(Records from a dataset)
__________

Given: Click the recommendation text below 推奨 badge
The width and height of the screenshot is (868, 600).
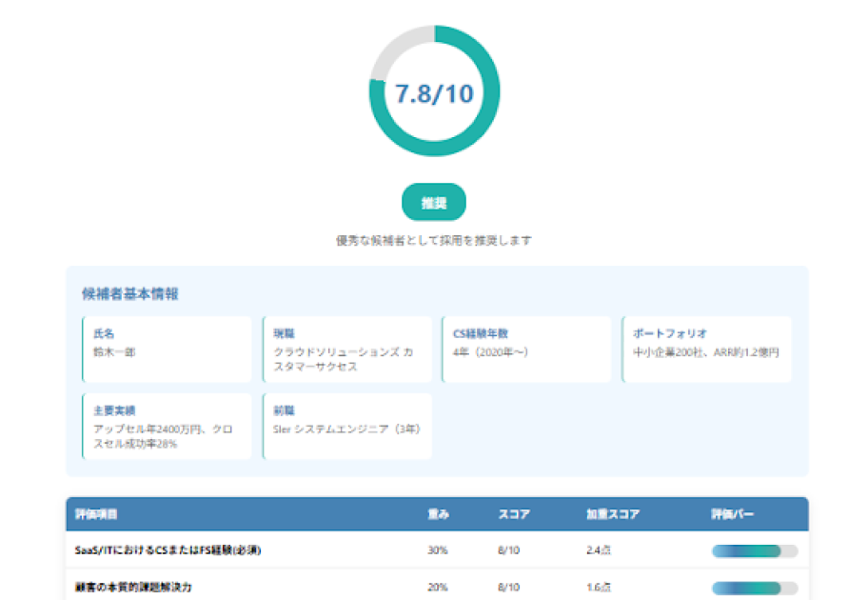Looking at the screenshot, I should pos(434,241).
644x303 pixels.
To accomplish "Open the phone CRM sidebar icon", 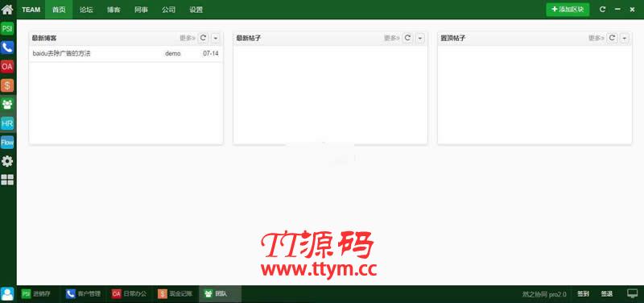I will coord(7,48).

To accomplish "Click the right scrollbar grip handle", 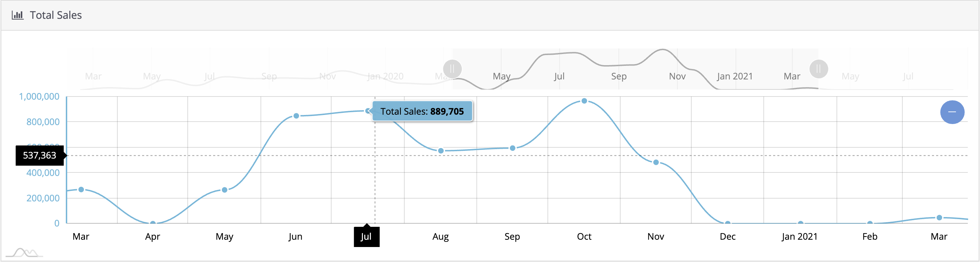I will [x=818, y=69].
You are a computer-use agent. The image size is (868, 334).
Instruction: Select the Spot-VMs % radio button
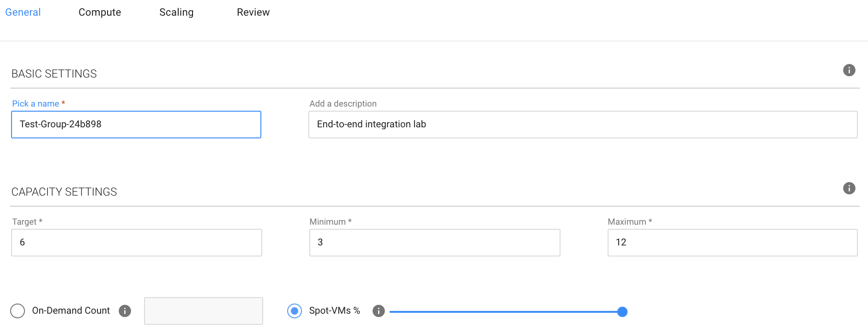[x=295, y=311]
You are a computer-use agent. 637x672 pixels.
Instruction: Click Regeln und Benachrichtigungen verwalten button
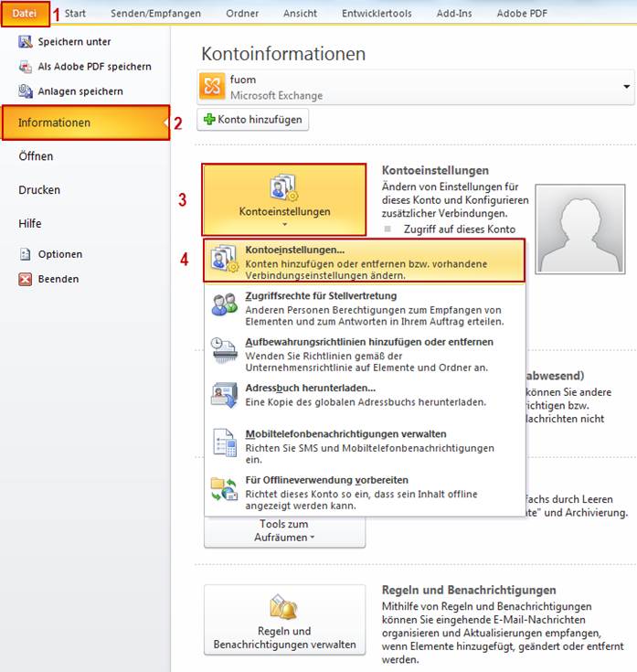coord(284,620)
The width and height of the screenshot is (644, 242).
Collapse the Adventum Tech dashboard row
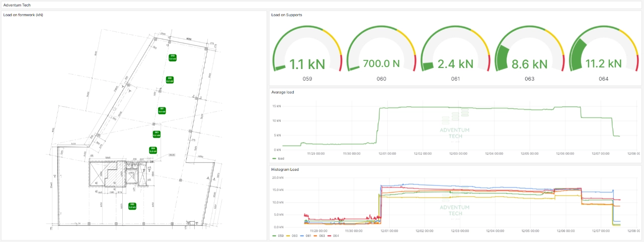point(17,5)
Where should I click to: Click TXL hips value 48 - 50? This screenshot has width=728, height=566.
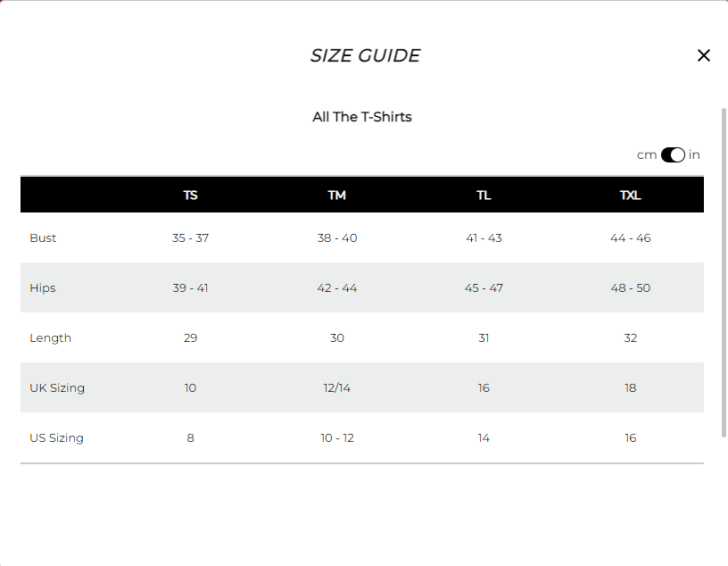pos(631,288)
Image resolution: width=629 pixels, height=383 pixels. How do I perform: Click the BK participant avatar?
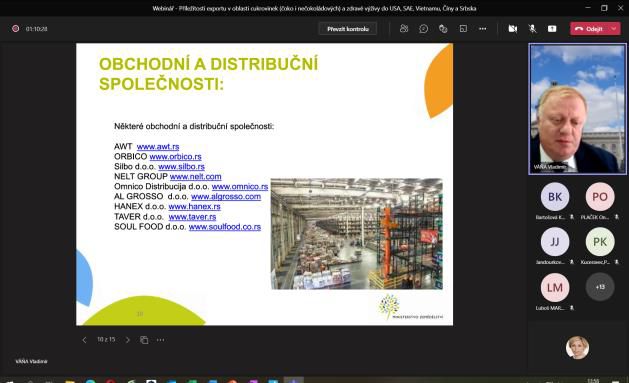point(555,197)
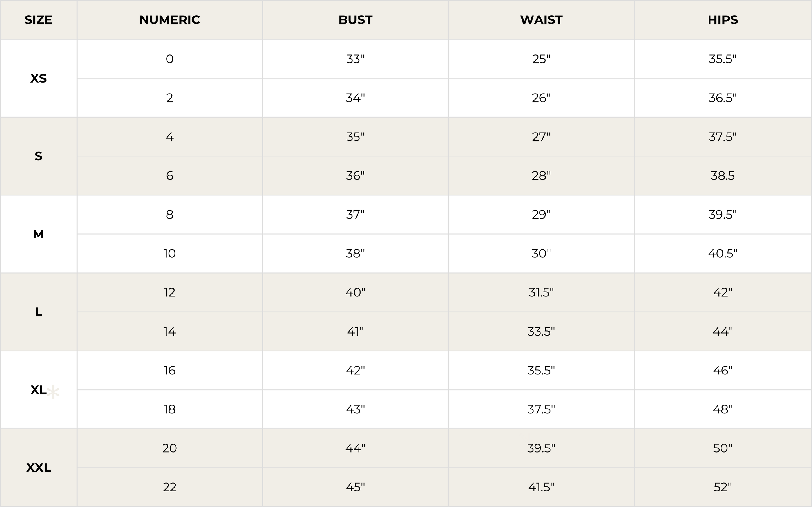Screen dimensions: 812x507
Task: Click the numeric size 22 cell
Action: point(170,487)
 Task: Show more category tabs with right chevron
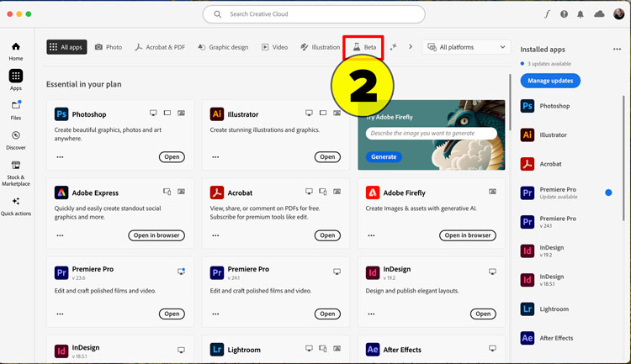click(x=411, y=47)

__________

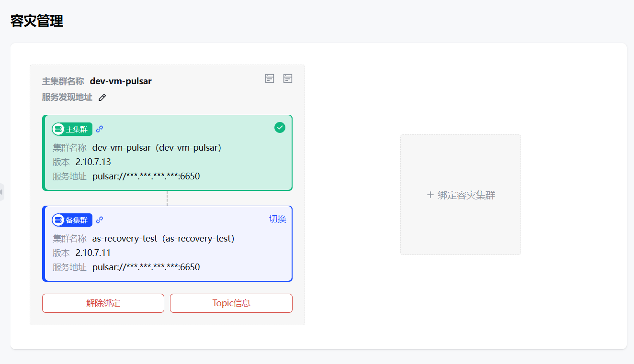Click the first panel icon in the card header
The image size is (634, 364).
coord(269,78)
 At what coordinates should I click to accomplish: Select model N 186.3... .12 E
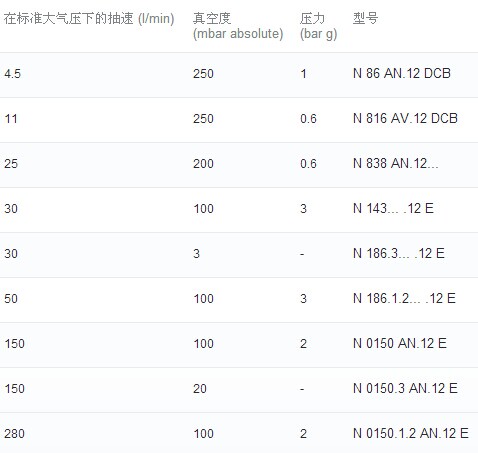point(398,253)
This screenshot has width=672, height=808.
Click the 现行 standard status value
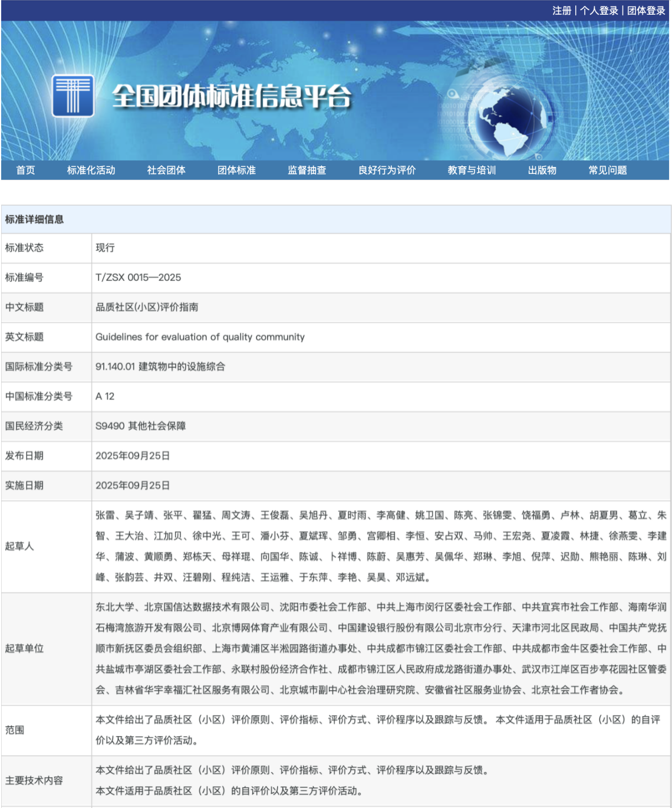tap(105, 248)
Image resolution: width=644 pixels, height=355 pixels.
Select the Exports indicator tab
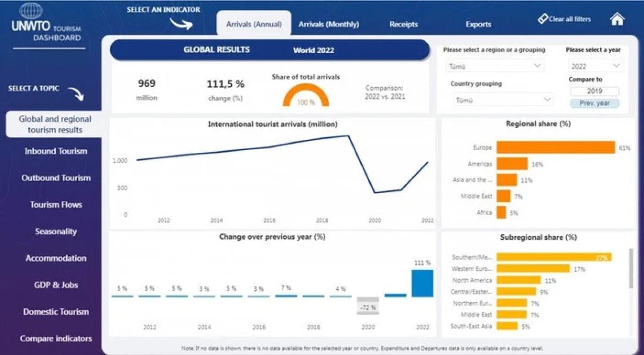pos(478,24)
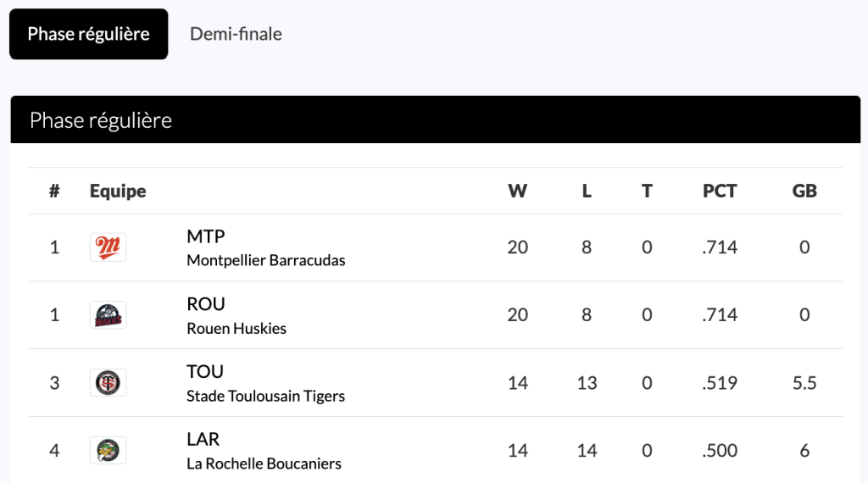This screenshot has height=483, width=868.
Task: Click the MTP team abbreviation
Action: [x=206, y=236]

__________

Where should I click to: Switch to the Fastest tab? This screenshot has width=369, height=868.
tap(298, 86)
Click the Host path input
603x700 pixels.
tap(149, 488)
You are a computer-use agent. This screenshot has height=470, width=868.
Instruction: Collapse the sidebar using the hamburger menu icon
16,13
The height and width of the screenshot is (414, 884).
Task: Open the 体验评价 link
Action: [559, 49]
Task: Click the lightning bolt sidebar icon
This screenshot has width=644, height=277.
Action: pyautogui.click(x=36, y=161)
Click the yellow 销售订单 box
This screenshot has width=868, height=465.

__________

* **ABOUT THIS EXERCISE**:
Where a line above holds the string "computer", copy that line.

* **ANSWER TO THIS TASK**:
You are a computer-use agent. The image size is (868, 334).
You are a computer-use agent. 637x672 pixels.
You are a computer-use agent. This screenshot has height=470, width=868.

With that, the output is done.